■ **Stored dataset items**:
■ ■ ■ ■ ■ ■ ■
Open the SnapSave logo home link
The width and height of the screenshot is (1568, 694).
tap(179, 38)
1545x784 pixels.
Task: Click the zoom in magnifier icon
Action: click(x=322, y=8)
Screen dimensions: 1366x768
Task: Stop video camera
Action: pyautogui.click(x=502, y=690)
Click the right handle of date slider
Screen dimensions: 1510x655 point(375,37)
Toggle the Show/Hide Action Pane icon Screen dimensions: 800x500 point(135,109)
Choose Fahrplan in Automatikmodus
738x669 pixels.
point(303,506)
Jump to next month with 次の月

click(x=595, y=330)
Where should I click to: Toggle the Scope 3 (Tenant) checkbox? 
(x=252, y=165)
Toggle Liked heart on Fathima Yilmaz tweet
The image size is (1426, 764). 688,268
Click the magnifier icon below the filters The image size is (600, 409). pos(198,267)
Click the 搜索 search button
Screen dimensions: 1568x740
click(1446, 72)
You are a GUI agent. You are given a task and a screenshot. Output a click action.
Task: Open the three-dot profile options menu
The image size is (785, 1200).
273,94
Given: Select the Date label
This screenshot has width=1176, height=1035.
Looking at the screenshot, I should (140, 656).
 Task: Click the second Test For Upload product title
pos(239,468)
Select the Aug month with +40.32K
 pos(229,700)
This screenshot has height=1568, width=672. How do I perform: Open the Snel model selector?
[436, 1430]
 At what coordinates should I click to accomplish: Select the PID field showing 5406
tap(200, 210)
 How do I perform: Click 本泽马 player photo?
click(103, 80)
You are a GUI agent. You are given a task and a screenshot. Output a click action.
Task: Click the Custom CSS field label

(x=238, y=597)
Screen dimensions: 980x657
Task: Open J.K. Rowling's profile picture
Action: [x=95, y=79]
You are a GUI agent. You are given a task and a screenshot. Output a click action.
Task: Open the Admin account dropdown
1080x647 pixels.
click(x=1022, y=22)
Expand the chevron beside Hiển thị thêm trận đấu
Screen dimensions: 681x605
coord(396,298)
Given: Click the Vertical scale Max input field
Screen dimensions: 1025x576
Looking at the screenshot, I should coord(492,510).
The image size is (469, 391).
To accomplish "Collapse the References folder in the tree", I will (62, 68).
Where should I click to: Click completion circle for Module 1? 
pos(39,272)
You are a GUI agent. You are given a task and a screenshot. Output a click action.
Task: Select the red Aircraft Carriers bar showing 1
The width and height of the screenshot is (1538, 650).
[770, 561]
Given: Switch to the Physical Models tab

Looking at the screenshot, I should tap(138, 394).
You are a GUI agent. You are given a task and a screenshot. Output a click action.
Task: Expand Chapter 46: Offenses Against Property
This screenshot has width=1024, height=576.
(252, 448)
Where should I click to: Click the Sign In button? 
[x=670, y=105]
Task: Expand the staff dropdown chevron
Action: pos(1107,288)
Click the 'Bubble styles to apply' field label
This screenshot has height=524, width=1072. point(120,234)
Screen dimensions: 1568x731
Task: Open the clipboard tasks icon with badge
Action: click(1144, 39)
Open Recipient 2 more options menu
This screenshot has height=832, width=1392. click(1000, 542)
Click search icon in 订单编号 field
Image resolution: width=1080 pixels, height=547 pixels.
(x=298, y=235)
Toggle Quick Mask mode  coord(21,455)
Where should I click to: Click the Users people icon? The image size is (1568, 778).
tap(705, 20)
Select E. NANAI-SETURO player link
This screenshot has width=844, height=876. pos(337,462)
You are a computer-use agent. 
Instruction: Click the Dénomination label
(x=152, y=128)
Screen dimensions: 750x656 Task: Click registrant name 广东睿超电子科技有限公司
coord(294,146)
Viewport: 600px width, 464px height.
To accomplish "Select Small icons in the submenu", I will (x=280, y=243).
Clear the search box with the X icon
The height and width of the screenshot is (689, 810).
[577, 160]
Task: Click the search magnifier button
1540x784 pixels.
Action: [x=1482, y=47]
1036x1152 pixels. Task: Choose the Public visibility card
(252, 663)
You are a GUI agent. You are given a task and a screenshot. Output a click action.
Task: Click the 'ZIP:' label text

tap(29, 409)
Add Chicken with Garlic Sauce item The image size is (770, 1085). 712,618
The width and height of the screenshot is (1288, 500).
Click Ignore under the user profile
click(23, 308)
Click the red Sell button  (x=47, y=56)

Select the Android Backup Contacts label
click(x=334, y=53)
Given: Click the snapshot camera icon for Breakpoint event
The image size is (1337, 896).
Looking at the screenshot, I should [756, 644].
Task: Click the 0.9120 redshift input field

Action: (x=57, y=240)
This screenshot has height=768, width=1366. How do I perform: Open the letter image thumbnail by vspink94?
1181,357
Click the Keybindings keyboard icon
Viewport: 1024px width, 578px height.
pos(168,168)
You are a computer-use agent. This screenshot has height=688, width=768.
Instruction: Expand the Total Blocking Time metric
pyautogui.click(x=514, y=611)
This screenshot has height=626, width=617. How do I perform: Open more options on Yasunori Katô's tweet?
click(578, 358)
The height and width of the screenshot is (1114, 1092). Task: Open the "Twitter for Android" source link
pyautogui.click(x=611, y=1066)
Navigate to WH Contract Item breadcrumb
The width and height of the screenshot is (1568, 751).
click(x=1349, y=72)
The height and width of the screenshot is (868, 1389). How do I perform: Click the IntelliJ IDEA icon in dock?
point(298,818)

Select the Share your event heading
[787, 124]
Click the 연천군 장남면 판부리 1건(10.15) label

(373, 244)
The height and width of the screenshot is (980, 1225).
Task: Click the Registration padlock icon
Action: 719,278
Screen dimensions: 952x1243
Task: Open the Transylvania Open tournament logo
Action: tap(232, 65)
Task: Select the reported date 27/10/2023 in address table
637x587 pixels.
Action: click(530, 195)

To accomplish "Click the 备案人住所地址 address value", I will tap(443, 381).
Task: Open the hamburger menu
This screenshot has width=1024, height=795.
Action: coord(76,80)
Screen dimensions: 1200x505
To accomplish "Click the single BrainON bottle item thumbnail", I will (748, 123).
■ ■ ■ ■ ■ ■ ■
■ **ABOUT THIS EXERCISE**:
Having read the records above, print them out again exactly.

■ **EXERCISE ANSWER**:
Open the SnapSave logo home link
The width and height of the screenshot is (1568, 694).
tap(179, 38)
1545x784 pixels.
Task: Click the zoom in magnifier icon
Action: click(x=322, y=8)
Screen dimensions: 1366x768
Task: Stop video camera
Action: pyautogui.click(x=502, y=690)
Click the right handle of date slider
Screen dimensions: 1510x655 point(375,37)
Toggle the Show/Hide Action Pane icon Screen dimensions: 800x500 point(135,109)
Choose Fahrplan in Automatikmodus
738x669 pixels.
point(303,506)
Jump to next month with 次の月

click(x=595, y=330)
Where should I click to: Toggle the Scope 3 (Tenant) checkbox? 
(x=252, y=165)
Toggle Liked heart on Fathima Yilmaz tweet
The image size is (1426, 764). 688,268
Click the magnifier icon below the filters The image size is (600, 409). pos(198,267)
Click the 搜索 search button
Screen dimensions: 1568x740
click(1446, 72)
You are a GUI agent. You are given a task and a screenshot. Output a click action.
Task: Open the three-dot profile options menu
The image size is (785, 1200).
273,94
Given: Select the Date label
This screenshot has width=1176, height=1035.
Looking at the screenshot, I should (140, 656).
 Task: Click the second Test For Upload product title
pos(239,468)
Select the Aug month with +40.32K
 pos(229,700)
This screenshot has height=1568, width=672. How do I perform: Open the Snel model selector?
[436, 1430]
 At what coordinates should I click to accomplish: Select the PID field showing 5406
tap(200, 210)
 How do I perform: Click 本泽马 player photo?
click(103, 80)
You are a GUI agent. You are given a task and a screenshot. Output a click action.
Task: Click the Custom CSS field label

(x=238, y=597)
Screen dimensions: 980x657
Task: Open J.K. Rowling's profile picture
Action: [x=95, y=79]
You are a GUI agent. You are given a task and a screenshot. Output a click action.
Task: Open the Admin account dropdown
1080x647 pixels.
click(x=1022, y=22)
Expand the chevron beside Hiển thị thêm trận đấu
Screen dimensions: 681x605
coord(396,298)
Given: Click the Vertical scale Max input field
Screen dimensions: 1025x576
Looking at the screenshot, I should coord(492,510).
The image size is (469, 391).
To accomplish "Collapse the References folder in the tree", I will (62, 68).
Where should I click to: Click completion circle for Module 1? 
pos(39,272)
You are a GUI agent. You are given a task and a screenshot. Output a click action.
Task: Select the red Aircraft Carriers bar showing 1
The width and height of the screenshot is (1538, 650).
[770, 561]
Given: Switch to the Physical Models tab

Looking at the screenshot, I should tap(138, 394).
You are a GUI agent. You are given a task and a screenshot. Output a click action.
Task: Expand Chapter 46: Offenses Against Property
This screenshot has width=1024, height=576.
(252, 448)
Where should I click to: Click the Sign In button? 
[x=670, y=105]
Task: Expand the staff dropdown chevron
Action: pos(1107,288)
Click the 'Bubble styles to apply' field label
This screenshot has height=524, width=1072. point(120,234)
Screen dimensions: 1568x731
Task: Open the clipboard tasks icon with badge
Action: click(1144, 39)
Open Recipient 2 more options menu
This screenshot has height=832, width=1392. click(1000, 542)
Click search icon in 订单编号 field
Image resolution: width=1080 pixels, height=547 pixels.
(x=298, y=235)
Toggle Quick Mask mode  coord(21,455)
Where should I click to: Click the Users people icon? The image size is (1568, 778).
tap(705, 20)
Select E. NANAI-SETURO player link
This screenshot has width=844, height=876. pos(337,462)
You are a computer-use agent. 
Instruction: Click the Dénomination label
(x=152, y=128)
Screen dimensions: 750x656 Task: Click registrant name 广东睿超电子科技有限公司
coord(294,146)
Viewport: 600px width, 464px height.
To accomplish "Select Small icons in the submenu", I will (x=280, y=243).
Clear the search box with the X icon
The height and width of the screenshot is (689, 810).
[577, 160]
Task: Click the search magnifier button
1540x784 pixels.
Action: [x=1482, y=47]
1036x1152 pixels. Task: Choose the Public visibility card
(252, 663)
You are a GUI agent. You are given a task and a screenshot. Output a click action.
Task: Click the 'ZIP:' label text

tap(29, 409)
Add Chicken with Garlic Sauce item The image size is (770, 1085). 712,618
The width and height of the screenshot is (1288, 500).
Click Ignore under the user profile
click(23, 308)
Click the red Sell button  (x=47, y=56)

Select the Android Backup Contacts label
click(x=334, y=53)
Given: Click the snapshot camera icon for Breakpoint event
The image size is (1337, 896).
Looking at the screenshot, I should [756, 644].
Task: Click the 0.9120 redshift input field

Action: (x=57, y=240)
This screenshot has height=768, width=1366. How do I perform: Open the letter image thumbnail by vspink94?
1181,357
Click the Keybindings keyboard icon
Viewport: 1024px width, 578px height.
pos(168,168)
You are a computer-use agent. This screenshot has height=688, width=768.
Instruction: Expand the Total Blocking Time metric
pyautogui.click(x=514, y=611)
This screenshot has height=626, width=617. How do I perform: Open more options on Yasunori Katô's tweet?
click(578, 358)
The height and width of the screenshot is (1114, 1092). Task: Open the "Twitter for Android" source link
pyautogui.click(x=611, y=1066)
Navigate to WH Contract Item breadcrumb
The width and height of the screenshot is (1568, 751).
click(x=1349, y=72)
The height and width of the screenshot is (868, 1389). How do I perform: Click the IntelliJ IDEA icon in dock?
point(298,818)

Select the Share your event heading
[787, 124]
Click the 연천군 장남면 판부리 1건(10.15) label

(373, 244)
The height and width of the screenshot is (980, 1225).
Task: Click the Registration padlock icon
Action: 719,278
Screen dimensions: 952x1243
Task: Open the Transylvania Open tournament logo
Action: tap(232, 65)
Task: Select the reported date 27/10/2023 in address table
637x587 pixels.
Action: click(530, 195)

To accomplish "Click the 备案人住所地址 address value", I will tap(443, 381).
Task: Open the hamburger menu
This screenshot has width=1024, height=795.
Action: coord(76,80)
Screen dimensions: 1200x505
To accomplish "Click the single BrainON bottle item thumbnail", I will (748, 123).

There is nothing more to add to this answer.